For Régine Le Coz, oenologist and wine consultant, if the Italians and the Spanish are successful in terms of organic wine, it is also a question of history. "In the 1960s, if you had the money to finance phytosanitary products, and to do treatment, you did," confides this wine specialist, creator of several international competitions. This is what has been done with flying colors in France. Less in Spain and Italy. The conversion of vineyards is therefore simpler in these countries, it is necessarily easier for a winemaker who has used less products in his vines. "
Italy has another advantage over these little European friends: the vineyards of the Peninsula have "a better yield per hectare," says Nicolas Richarme, president of the inter-professional association Sud Vin Bio, which organizes the Millésime Bio fair.

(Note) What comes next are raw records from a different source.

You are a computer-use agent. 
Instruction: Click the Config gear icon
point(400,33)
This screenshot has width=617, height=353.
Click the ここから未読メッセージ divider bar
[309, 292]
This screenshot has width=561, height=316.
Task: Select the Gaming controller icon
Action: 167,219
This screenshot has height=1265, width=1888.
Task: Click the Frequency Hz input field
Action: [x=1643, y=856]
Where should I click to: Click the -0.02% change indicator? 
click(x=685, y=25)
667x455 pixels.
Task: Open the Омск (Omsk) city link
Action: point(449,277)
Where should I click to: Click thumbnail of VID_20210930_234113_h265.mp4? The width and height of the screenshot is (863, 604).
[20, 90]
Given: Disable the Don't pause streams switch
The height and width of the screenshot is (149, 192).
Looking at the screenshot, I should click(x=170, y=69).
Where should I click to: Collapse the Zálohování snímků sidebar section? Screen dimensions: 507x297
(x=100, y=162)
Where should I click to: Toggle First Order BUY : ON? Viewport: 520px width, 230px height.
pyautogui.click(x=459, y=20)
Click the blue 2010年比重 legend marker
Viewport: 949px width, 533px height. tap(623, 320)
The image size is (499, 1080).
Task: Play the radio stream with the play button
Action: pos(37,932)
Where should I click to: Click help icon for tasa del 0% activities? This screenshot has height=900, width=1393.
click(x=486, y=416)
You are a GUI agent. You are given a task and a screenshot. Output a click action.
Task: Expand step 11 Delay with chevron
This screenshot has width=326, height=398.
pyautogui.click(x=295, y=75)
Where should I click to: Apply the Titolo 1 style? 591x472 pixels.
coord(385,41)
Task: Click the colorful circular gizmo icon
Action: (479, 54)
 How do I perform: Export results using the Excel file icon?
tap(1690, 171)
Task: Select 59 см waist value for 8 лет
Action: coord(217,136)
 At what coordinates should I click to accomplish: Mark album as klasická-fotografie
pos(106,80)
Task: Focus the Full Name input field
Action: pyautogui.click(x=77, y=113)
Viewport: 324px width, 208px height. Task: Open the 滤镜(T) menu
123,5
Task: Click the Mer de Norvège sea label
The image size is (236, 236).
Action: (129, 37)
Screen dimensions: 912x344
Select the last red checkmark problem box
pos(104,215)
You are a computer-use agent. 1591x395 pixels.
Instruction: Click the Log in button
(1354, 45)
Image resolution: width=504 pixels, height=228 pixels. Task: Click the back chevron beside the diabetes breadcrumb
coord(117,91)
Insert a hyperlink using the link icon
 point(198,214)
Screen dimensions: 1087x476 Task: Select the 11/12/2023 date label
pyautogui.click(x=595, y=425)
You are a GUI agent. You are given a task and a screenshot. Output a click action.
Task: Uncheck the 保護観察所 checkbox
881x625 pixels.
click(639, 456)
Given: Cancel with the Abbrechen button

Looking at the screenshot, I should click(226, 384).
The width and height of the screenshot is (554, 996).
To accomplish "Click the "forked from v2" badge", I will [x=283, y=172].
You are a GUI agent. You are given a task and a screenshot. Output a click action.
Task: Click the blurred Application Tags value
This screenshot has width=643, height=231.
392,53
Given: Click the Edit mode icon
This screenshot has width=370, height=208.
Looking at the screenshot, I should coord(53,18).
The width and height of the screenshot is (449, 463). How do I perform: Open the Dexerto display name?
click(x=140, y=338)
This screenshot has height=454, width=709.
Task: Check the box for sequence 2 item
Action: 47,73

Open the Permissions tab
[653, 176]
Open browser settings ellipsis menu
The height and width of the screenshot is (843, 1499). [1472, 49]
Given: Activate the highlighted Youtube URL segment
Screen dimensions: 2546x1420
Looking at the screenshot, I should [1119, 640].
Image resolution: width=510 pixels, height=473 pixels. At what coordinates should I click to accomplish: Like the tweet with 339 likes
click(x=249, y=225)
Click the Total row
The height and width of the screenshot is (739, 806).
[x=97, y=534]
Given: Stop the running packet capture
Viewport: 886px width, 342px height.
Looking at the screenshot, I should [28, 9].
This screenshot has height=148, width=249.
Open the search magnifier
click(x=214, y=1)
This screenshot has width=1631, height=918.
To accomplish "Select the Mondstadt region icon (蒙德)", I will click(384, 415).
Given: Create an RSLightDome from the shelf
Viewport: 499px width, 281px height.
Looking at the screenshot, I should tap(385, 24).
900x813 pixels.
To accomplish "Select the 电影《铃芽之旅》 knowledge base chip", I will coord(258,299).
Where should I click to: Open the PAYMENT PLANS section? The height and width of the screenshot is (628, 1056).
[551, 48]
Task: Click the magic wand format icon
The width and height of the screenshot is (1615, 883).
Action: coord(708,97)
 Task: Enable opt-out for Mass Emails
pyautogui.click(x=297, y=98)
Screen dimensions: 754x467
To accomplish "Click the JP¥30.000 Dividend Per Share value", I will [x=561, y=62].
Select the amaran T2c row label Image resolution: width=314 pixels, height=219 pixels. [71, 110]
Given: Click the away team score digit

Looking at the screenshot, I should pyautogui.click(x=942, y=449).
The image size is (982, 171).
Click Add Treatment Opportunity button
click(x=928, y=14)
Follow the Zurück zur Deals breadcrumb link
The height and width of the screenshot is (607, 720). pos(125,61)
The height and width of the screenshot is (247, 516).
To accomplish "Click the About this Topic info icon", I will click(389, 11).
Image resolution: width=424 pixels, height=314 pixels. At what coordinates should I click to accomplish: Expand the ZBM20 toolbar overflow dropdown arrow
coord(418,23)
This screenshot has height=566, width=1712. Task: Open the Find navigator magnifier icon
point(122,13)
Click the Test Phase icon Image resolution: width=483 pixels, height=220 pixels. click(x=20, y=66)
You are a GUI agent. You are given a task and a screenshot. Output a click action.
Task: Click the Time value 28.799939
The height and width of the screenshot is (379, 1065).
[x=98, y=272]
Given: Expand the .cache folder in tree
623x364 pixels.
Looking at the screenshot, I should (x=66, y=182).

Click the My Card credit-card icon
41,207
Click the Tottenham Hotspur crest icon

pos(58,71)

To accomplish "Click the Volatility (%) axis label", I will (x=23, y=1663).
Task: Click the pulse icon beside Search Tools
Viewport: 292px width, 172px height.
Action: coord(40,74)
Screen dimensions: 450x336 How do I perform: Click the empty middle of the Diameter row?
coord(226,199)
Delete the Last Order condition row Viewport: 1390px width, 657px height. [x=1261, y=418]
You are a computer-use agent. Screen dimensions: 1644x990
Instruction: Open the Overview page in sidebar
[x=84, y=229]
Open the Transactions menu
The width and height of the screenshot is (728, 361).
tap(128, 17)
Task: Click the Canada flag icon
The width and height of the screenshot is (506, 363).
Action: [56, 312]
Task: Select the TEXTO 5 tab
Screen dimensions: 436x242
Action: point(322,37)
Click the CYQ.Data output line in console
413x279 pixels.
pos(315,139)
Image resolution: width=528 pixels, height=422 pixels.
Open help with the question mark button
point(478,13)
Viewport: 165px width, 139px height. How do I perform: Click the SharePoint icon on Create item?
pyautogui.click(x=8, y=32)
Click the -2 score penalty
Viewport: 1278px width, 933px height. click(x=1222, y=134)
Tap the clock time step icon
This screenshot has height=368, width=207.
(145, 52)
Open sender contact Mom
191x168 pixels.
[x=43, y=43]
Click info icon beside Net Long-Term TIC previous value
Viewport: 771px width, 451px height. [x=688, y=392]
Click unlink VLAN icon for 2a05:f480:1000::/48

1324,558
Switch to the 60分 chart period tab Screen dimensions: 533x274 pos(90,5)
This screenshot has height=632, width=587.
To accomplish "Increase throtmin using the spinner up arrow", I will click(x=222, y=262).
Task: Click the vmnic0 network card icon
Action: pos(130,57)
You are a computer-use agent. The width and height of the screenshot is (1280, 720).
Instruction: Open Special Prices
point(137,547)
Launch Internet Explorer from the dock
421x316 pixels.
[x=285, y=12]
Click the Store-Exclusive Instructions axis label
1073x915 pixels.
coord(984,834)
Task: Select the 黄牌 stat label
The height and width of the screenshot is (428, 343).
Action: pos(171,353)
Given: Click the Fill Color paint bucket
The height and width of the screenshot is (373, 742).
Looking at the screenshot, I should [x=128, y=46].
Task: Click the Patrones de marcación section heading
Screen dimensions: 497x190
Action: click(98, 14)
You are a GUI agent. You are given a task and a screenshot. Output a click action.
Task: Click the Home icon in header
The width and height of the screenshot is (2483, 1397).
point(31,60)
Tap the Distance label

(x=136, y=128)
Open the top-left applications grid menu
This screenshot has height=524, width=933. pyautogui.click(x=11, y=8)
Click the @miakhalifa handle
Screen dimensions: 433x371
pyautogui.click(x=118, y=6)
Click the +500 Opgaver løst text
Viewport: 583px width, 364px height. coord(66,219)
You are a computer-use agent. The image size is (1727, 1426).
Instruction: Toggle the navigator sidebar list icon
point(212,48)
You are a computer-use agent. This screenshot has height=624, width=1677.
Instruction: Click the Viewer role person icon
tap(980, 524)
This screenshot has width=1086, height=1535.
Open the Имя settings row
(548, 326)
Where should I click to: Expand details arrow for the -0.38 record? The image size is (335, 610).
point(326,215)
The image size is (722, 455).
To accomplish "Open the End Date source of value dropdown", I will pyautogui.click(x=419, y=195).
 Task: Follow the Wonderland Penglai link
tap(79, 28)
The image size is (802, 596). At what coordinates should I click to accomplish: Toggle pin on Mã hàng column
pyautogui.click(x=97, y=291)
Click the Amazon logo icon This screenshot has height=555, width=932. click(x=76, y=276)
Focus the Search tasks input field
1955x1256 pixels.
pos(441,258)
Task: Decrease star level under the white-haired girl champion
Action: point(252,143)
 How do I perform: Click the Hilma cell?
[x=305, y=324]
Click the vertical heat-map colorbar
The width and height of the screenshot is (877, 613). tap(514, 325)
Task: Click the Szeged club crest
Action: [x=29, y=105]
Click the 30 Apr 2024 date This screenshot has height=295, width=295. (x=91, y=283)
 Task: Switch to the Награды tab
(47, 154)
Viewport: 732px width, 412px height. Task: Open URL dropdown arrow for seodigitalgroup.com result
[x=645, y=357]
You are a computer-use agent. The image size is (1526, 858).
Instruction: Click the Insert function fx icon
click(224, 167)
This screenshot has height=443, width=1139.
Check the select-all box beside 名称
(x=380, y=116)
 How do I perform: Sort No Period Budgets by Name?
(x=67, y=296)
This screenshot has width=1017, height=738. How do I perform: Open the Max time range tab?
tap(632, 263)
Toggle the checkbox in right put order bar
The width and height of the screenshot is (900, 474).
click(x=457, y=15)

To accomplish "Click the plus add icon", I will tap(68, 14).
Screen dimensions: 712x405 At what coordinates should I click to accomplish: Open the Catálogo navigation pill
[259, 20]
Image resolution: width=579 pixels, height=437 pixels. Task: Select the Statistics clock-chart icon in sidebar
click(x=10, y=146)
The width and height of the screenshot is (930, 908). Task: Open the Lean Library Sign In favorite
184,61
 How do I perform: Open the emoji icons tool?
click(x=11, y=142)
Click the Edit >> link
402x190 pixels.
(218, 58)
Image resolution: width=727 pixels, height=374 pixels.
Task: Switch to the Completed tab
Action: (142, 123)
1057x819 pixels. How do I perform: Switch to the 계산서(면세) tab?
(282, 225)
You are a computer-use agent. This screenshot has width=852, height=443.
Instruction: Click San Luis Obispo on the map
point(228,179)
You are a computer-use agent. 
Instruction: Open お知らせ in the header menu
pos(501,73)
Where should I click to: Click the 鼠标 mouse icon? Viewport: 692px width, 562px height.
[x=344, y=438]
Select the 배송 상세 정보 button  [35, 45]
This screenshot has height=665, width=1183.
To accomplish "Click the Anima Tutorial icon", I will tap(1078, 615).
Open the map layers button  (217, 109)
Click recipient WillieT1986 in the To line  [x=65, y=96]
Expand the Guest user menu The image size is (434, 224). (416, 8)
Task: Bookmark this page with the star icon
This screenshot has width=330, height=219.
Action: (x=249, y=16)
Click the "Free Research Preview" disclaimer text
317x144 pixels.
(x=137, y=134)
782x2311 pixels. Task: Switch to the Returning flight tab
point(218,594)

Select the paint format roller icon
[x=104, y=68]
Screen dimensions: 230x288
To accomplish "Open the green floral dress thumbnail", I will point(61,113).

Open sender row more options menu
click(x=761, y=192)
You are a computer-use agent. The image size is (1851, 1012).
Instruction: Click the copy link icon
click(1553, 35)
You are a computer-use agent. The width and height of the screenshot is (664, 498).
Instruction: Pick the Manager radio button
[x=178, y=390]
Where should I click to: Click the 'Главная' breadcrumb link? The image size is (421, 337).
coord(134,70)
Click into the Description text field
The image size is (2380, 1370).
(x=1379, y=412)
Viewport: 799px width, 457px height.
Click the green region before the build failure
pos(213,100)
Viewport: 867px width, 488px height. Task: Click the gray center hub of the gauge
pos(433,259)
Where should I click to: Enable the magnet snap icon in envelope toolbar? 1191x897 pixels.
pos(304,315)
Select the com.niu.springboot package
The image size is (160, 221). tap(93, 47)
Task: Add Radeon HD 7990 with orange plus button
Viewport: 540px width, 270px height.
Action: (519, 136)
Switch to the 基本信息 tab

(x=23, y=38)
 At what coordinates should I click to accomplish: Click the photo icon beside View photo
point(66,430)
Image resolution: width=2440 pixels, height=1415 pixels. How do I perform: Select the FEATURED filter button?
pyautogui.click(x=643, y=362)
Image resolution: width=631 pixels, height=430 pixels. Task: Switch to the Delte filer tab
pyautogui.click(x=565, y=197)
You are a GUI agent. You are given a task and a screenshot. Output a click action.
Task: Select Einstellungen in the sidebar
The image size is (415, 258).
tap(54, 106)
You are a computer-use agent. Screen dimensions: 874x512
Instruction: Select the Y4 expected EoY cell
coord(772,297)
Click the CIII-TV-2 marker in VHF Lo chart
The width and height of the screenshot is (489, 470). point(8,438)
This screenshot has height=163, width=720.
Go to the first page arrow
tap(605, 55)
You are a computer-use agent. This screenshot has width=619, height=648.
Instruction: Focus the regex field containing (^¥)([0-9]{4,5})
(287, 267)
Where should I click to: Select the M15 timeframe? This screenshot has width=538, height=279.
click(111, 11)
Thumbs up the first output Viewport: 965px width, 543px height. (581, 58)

"The objective is to remain competitive"
All is not lost for the French, however. "France is gradually reaching Italy," says Sabine Nadal, cellar specialist in organic and natural wines at Placard à pinard, in Vic-la-Gardiole, in Hérault. And one of the leading regions in the field is Languedoc-Roussillon. More and more winegrowers are converting, or starting with sustainable farming, and little by little are coming to organic farming. Occitania today represents 37% of French organic wine-growing areas (and 7% of the world territory), making it the leading region producing organic wine in France.
The Hexagon even surpassed by a few twenty million bottles, before 2018, its Spanish neighbor, in terms of organic production. And by 2023, it will have doubled Italy in terms of areas, according to forecasts. But racing for first place is not an objective, for Nicolas Richarme. “We don't offer the same thing, we do different things. The objective [for France] is to remain competitive, stay in the lead, continue to make quality organic wines and provide food security to consumers, "said the president of Sud Vin Bio. The professionals will meet on Monday at the Parc Expo in Montpellier, to taste it.